The market value of First Republic, which has total assets of $233 billion, fell to about $888 million, below the one-billion-dollar mark for the first time. As of November 2021, the regional bank, which is headquartered in San Francisco, still had a market value of more than $40 billion. The "fear of another banking quake" has returned to the minds of investors, said market expert Timo Emden.
In March, Silicon Valley Bank and Signature Bank had collapsed. That shook customer confidence in U.S. regional banks - fearing another small bank collapse, customers at First Republic withdrew funds in a big way. Deposits plunged 41 percent in the first quarter to $104 billion from about $176 billion at the end of 2022.Of those deposits, $30 billion are bailout money from 11 major U.S. banks, which in March sought to stabilize the institution and send a signal of confidence.

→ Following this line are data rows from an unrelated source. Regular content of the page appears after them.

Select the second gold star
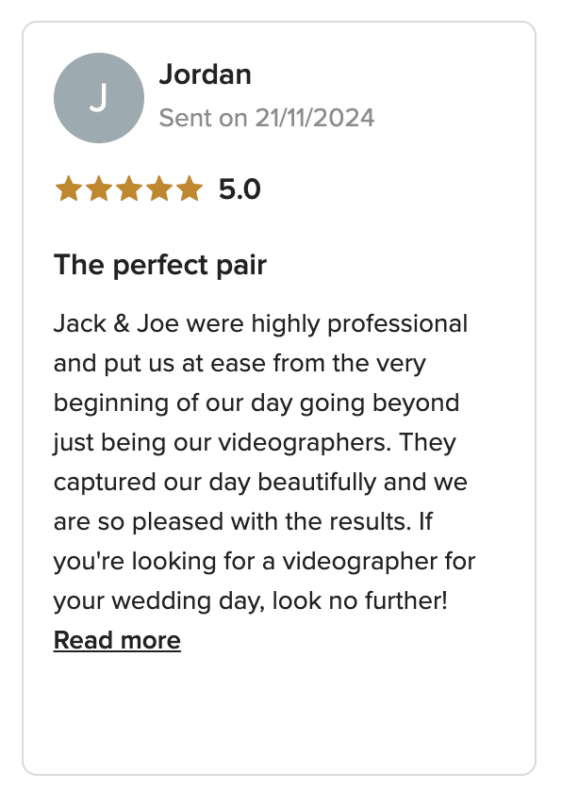 (99, 189)
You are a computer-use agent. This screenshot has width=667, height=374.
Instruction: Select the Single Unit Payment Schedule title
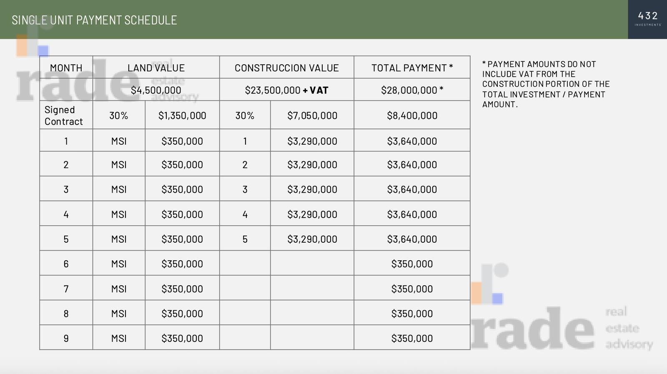pos(94,20)
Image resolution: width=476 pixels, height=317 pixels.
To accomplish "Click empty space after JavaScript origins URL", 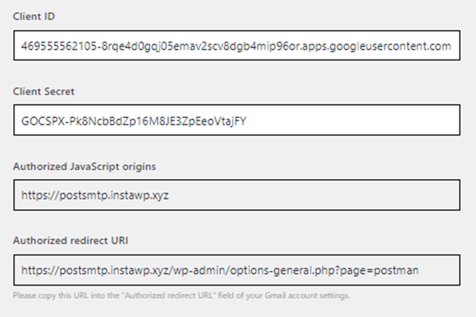I will click(313, 195).
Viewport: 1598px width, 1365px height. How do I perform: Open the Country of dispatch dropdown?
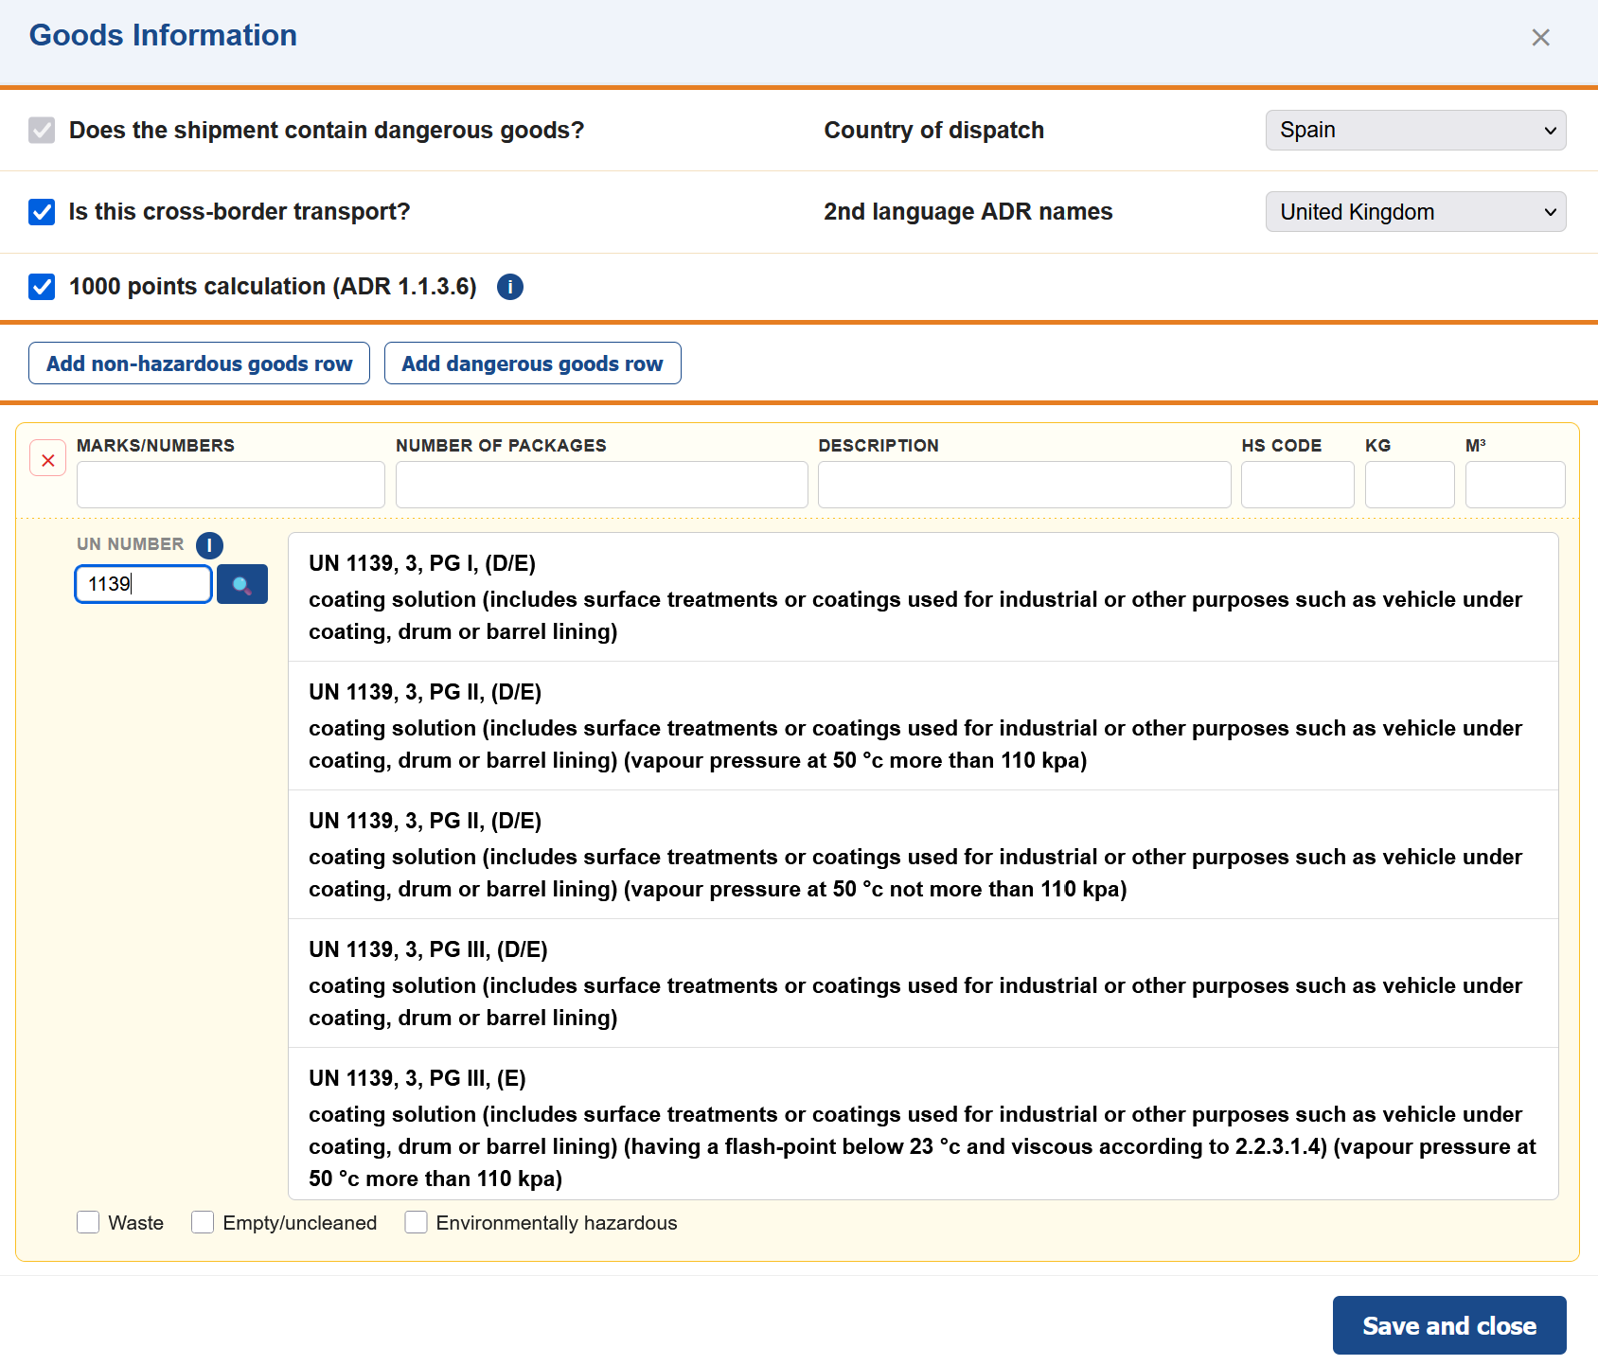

But the situation remains critical. First Republic Bank is receiving $30 billion from other banks, but the financial institution is still in danger of collapse. The bank was known for issuing large mortgages to wealthy customers at favorable rates. But the increase in the prime rate, which is now 5.0 percent in the U.S., has caused its mortgages to lose considerable value. Those who have already ticked off the banking crisis may have done so too soon, said portfolio manager Thomas Altmann of wealth advisor QC Partners.
Clifford Bennett of ACY Securities goes a step further, predicting the end of First Republic Bank. While the institution is trying out all possible rescue strategies, it continues to slide inexorably, he said. But the bank is not about to surrender without a fight. As U.S. stock market broadcaster CNBC has learned, First Republic plans to have major U.S. banks buy bonds issued by the regional bank. This could ensure that operations can continue.